Node attribute analysis has recently been enlarged by the introduction of techniques to calculate the variance of a node attribute (Devriendt et al. 2022 ), estimate distances between two node attributes (Coscia 2020 ), calculating their Pearson correlations (Coscia 2021 ), and cluster them (Damstrup et al. 2023 ) without assuming they live in a simple Euclidean space—or learnable deformation thereof.

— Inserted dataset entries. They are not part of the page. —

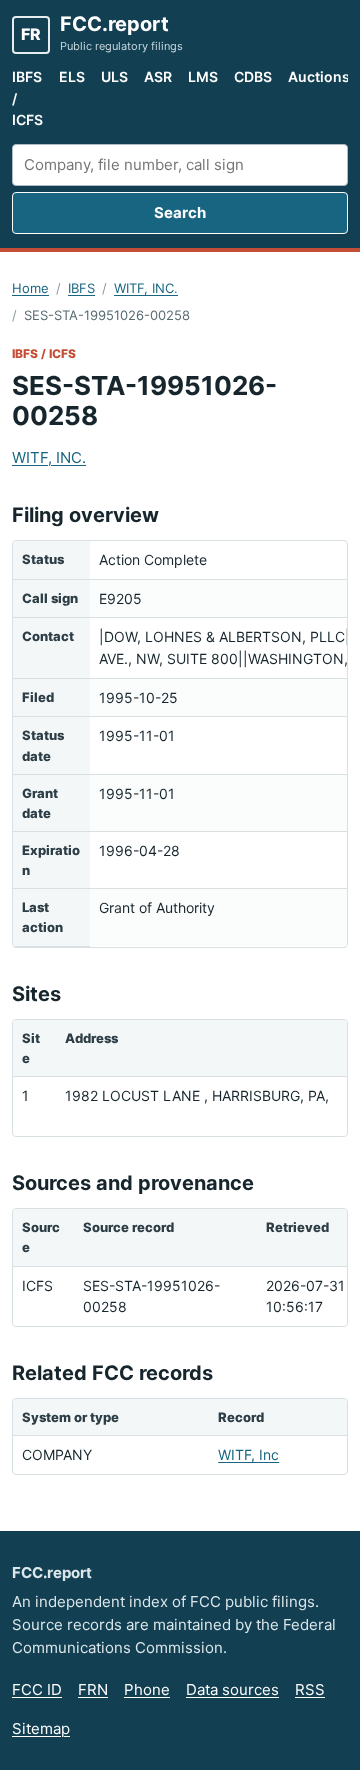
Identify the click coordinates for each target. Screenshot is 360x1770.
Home (30, 288)
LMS (203, 76)
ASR (158, 76)
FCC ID (37, 1689)
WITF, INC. (146, 288)
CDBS (253, 76)
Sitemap (41, 1728)
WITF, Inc (248, 1454)
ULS (114, 76)
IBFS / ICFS (27, 98)
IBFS (81, 288)
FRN (93, 1689)
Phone (147, 1689)
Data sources (232, 1689)
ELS (72, 76)
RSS (310, 1689)
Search (180, 212)
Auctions (319, 76)
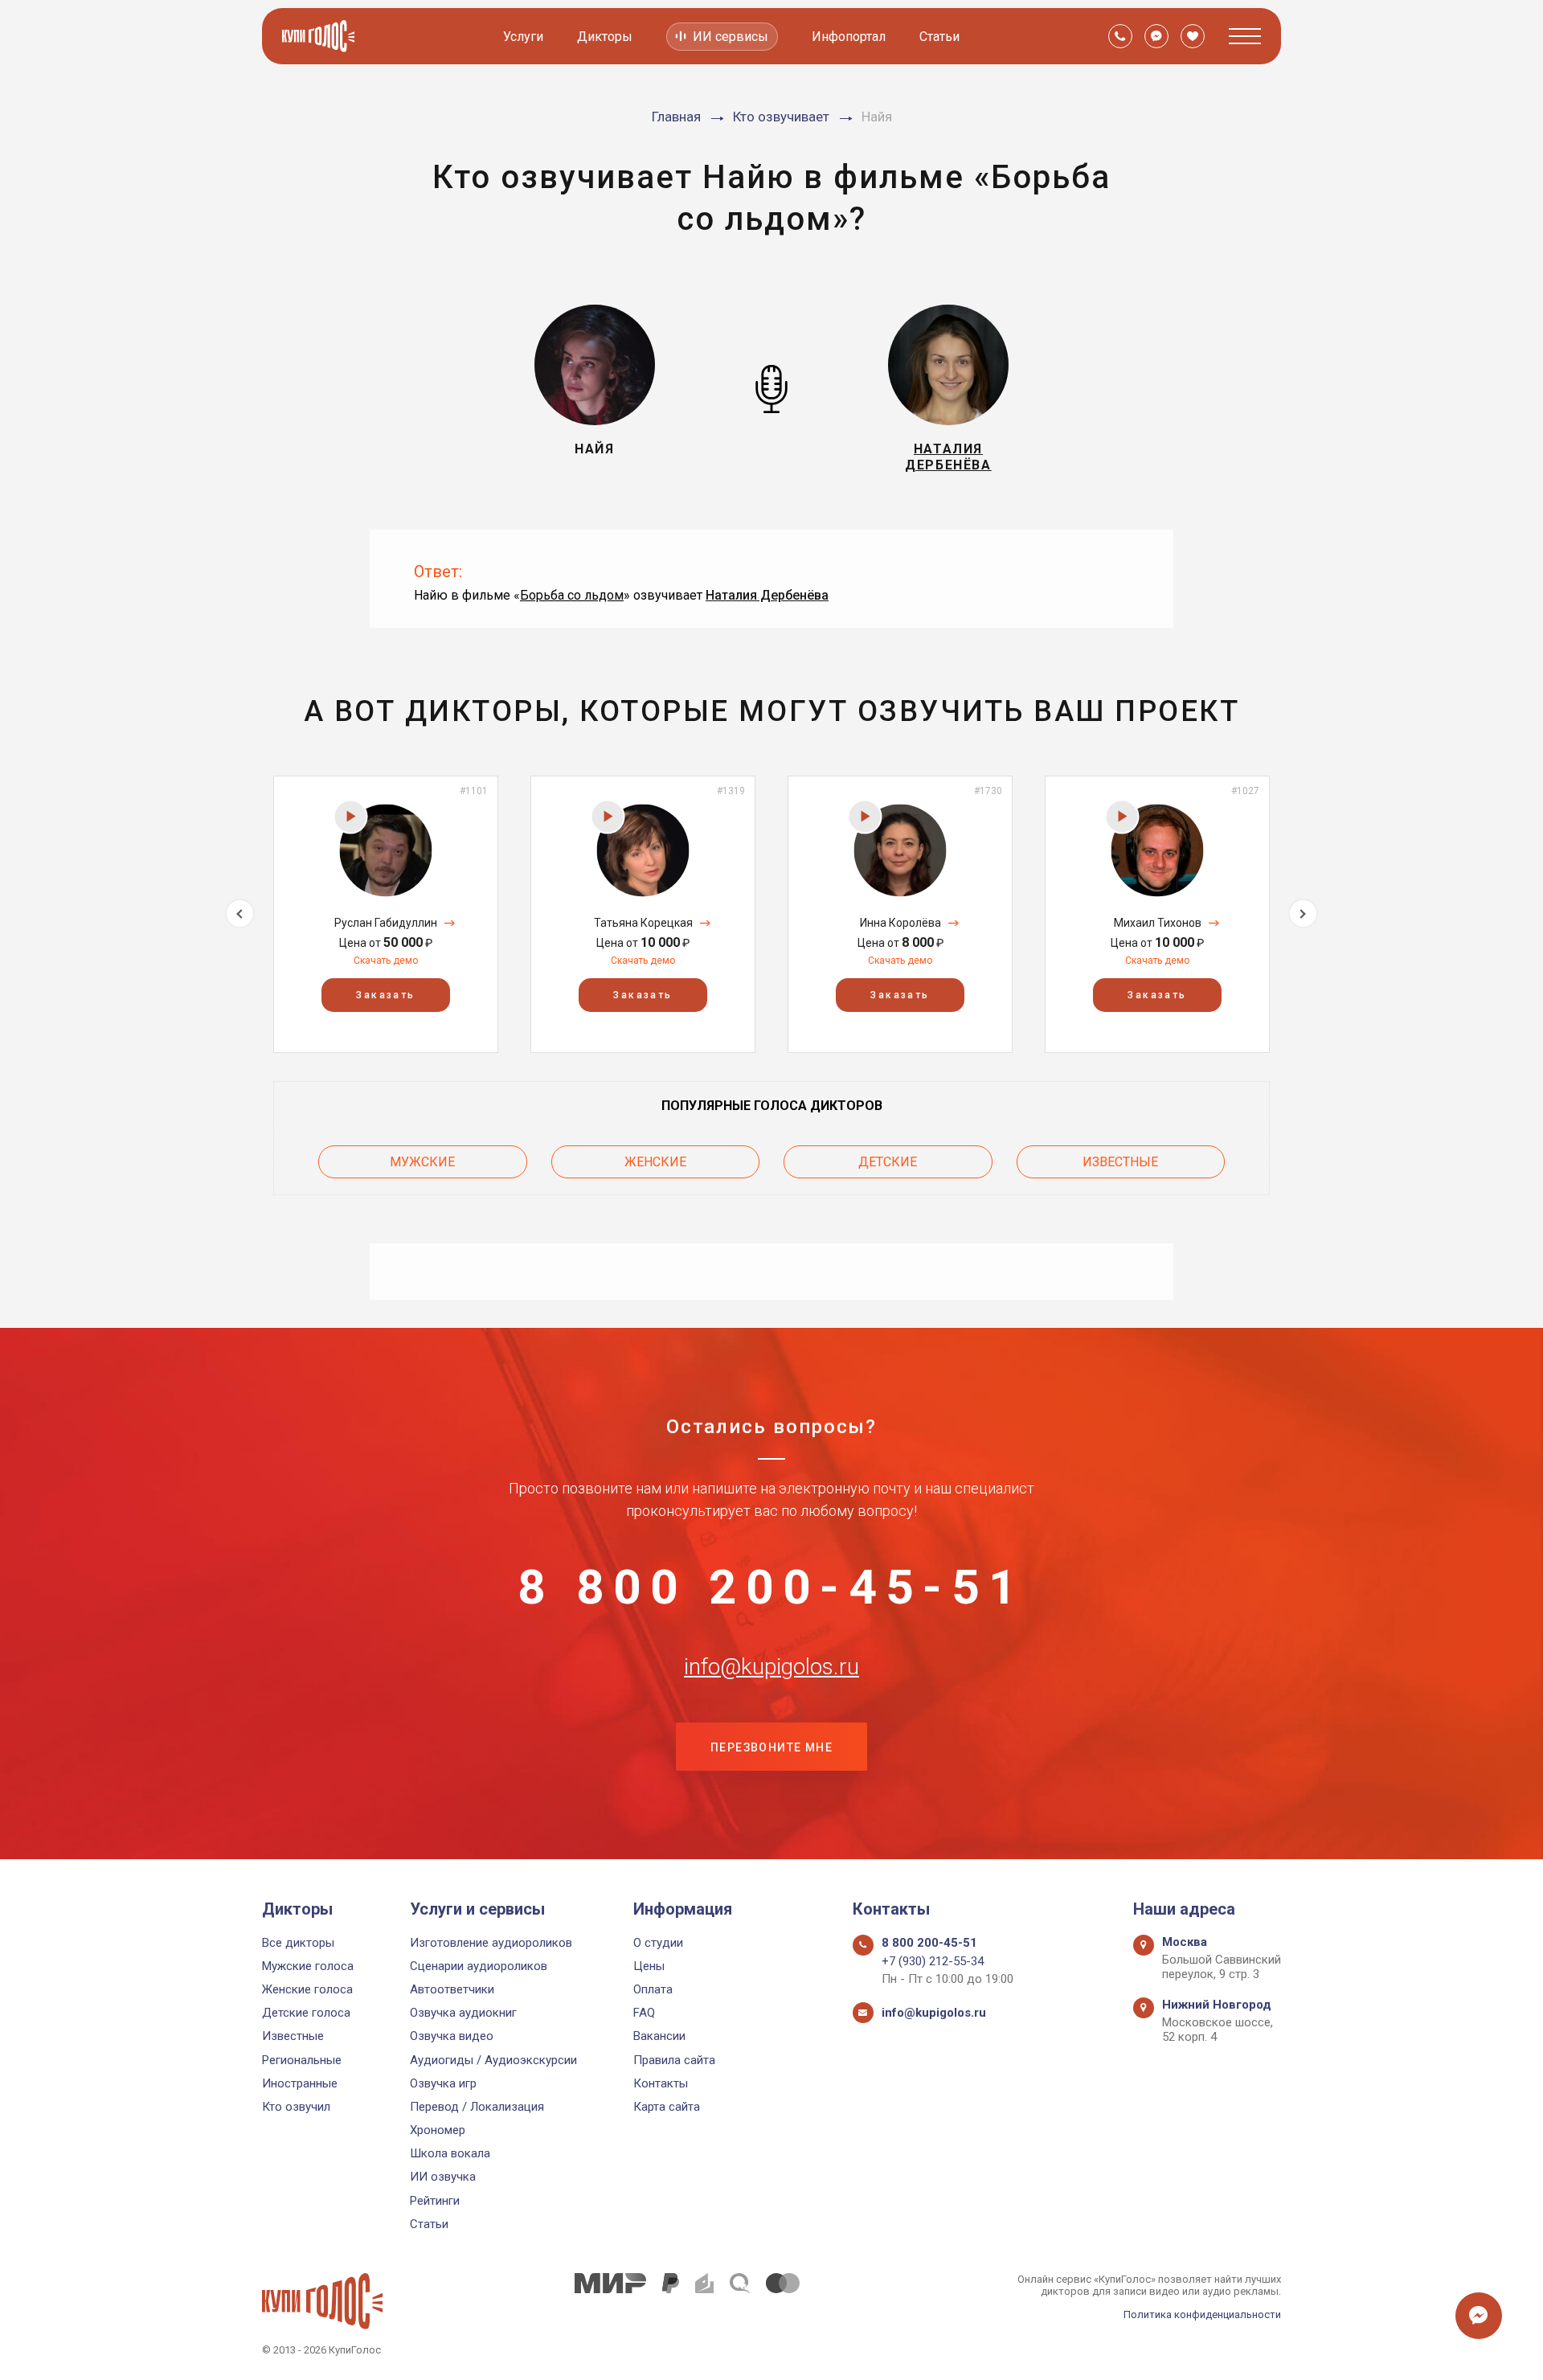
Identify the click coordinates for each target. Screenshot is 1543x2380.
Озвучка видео (451, 2036)
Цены (649, 1966)
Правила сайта (674, 2060)
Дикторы (604, 36)
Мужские (422, 1162)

These techniques are useful only insofar the network being analyzed has rich node attribute data, and that analyzing their relationships is interesting. This is normally the case in cultural analytics, the use of analytic methods for the exploration of contemporary and historical cultures (Manovich 2020 ; Candia et al. 2019 ). Example range from archaeology—where related artifacts have a number of physical characteristics and can be from different places/ages (Schich et al. 2008 ; Brughmans 2013 ; Mills et al. 2013 ); to art history—where related visual artifacts can be described by a number of meaningful visual characteristics (Salah et al. 2013 ; Hristova 2016 ; Karjus et al. 2023 ); to sociology—where different ideas and opinions distribute over a social network as node attributes (Bail 2014 ; Hohmann et al. 2023 ); to linguistics—with different people in a social network producing content in different languages (Ronen et al. 2014 ); to music—with complex relations between players and informing meta-relationships between the genres they play (McAndrew and Everett 2015 ; Vlegels and Lievens 2017 ).

In this paper we aim at showing the usefulness of node attribute analysis in cultural analytics. We focus on the Italian record music industry since its beginnings in the early XX century until the present time. We build a temporally-evolving bipartite network connecting players with the bands they play in. For each band we know how many records of a given genre they publish, whether they published a record in a given year, and from which Italian region they originate—all node attributes of the band. By applying node attribute analysis, we can address a number of interesting questions. For instance:

How related is a particular music genre to a period? Or to a specific Italian region?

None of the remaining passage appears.